Creating an index on a column creates new statistics on that column WITH FULLSCAN:

Compute statistics by scanning all rows in the table or indexed view.

These are usually the best stats, because they include the most comprehensive view of the data.

Statistics can be automatically updated over time, as rows in the table are changed / added / deleted. SQL Server will use different "sampling percents" based on the size of the table. From that same docs page:

For most workloads, a full scan is not required, and default sampling is adequate. However, certain workloads that are sensitive to widely varying data distributions may require an increased sample size, or even a full scan.

It sounds like what happened was:

  • an automatic stats update ran for this index, with a low or otherwise problematic sample rate
  • this triggered the creation of a new execution plan, and that plan was bad
  • you re-created the index, which produces good stats again

You mentioned you're using Ola's index and stats maintenance solution. You may want to add a special case for this table / index to update stats with FULLSCAN, as it sounds like the table's data is skewed enough to warrant that.

If you want to avoid scanning the whole table (I don't know how big it is), you can experiment with different sample percentages (starting at 100, and dropping by 5 or 10 percent until you get the bad plan).

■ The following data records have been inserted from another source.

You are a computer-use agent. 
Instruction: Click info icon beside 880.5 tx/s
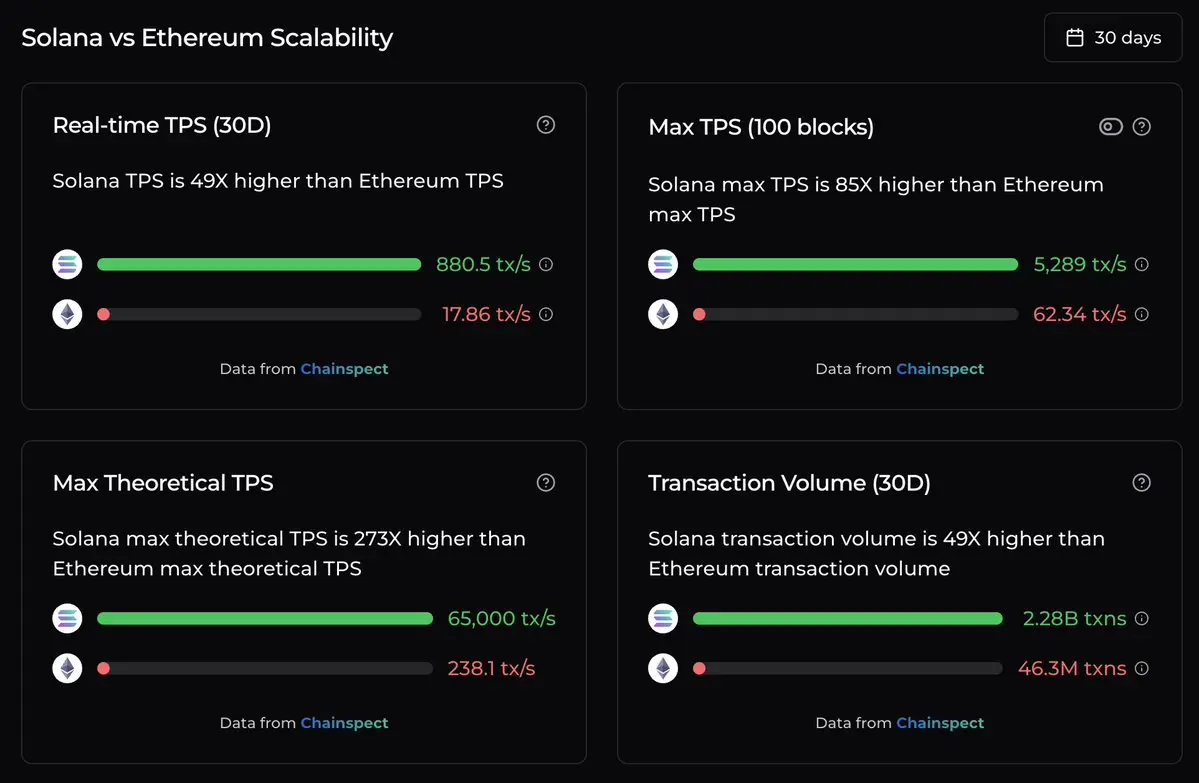(x=546, y=265)
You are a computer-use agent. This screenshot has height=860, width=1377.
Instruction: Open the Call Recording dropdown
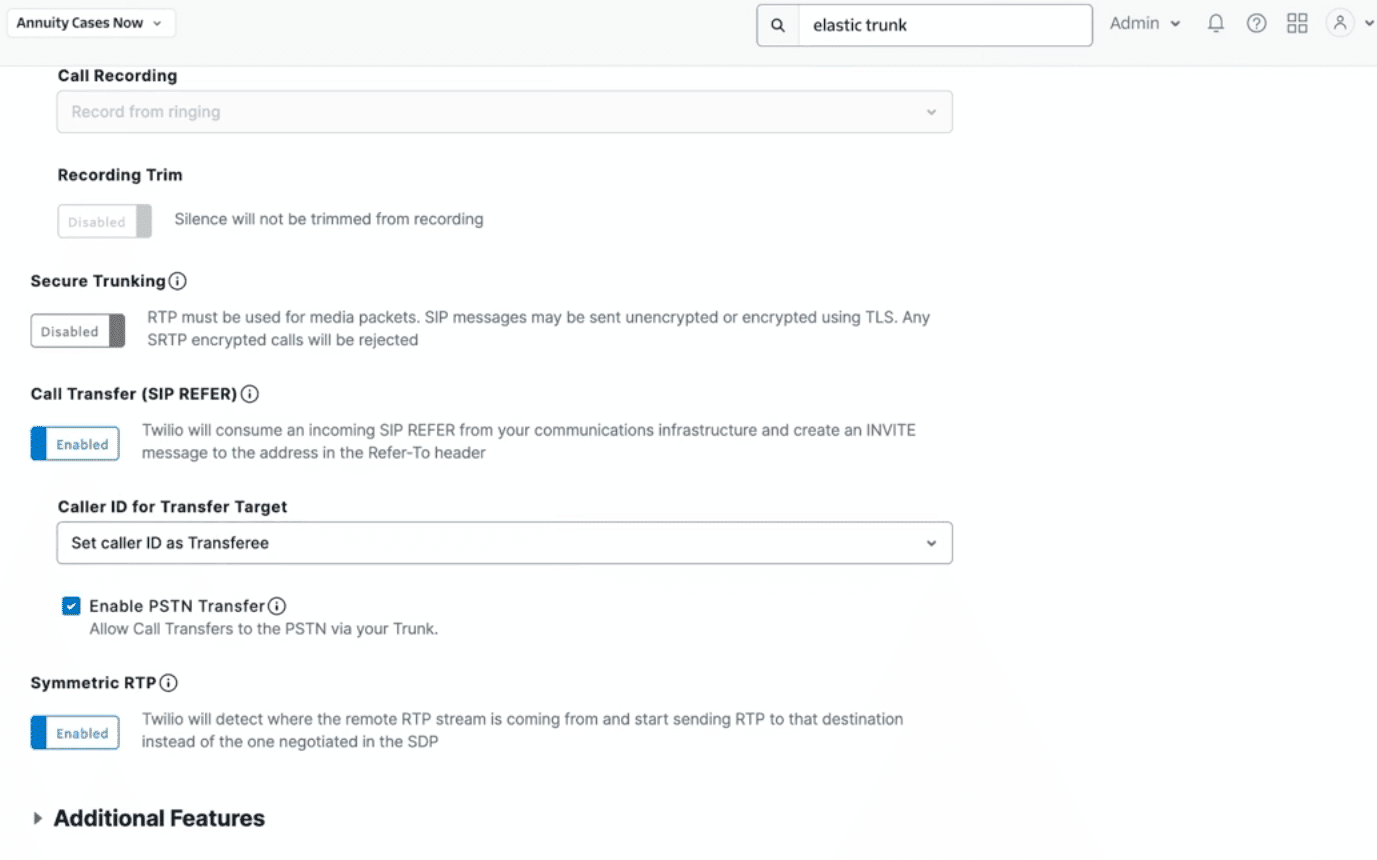504,112
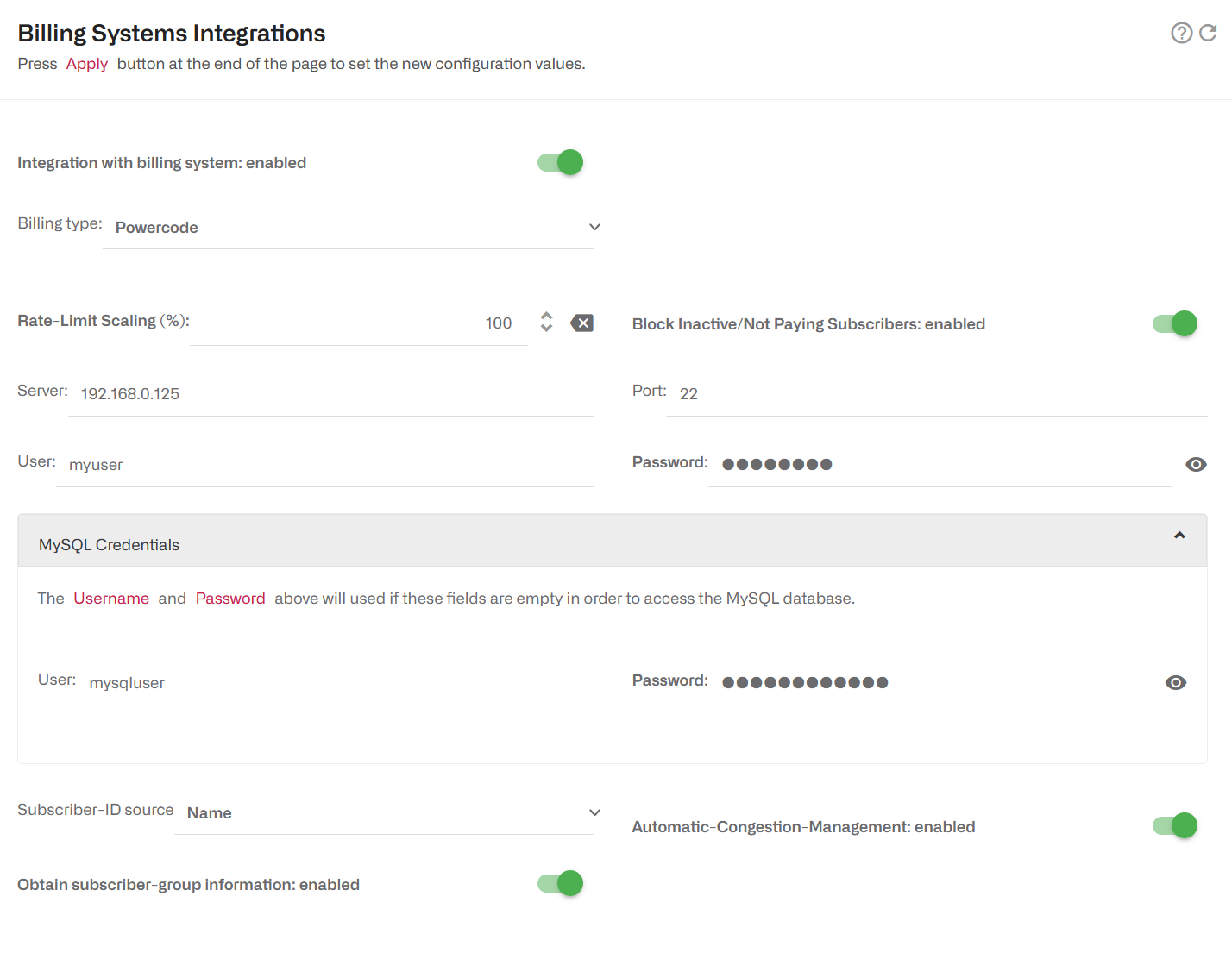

Looking the execution plans you provided (thanks!), you can see evidence for my theory. Here's the index for the bad plan:

<StatisticsInfo Database="[BDM]" Schema="[dbo]" Table="
                [SubTypeInstanceProcessAdvancements]" Statistics="[AsOfDate]" 
                ModificationCount="288" SamplingPercent="23.4265" 
                LastUpdate="2019-08-15T22:00:09.91" />

And here's the good plan:

<StatisticsInfo Database="[BDM]" Schema="[dbo]" Table="
                [SubTypeInstanceProcessAdvancements]" Statistics="[AsOfDate]" 
                ModificationCount="0" SamplingPercent="100" 
                LastUpdate="2019-08-16T13:50:10.43" />

The bad plan has a sample percent of 23.4265, while the good plan had stats sampled at 100% (because of the index recreation).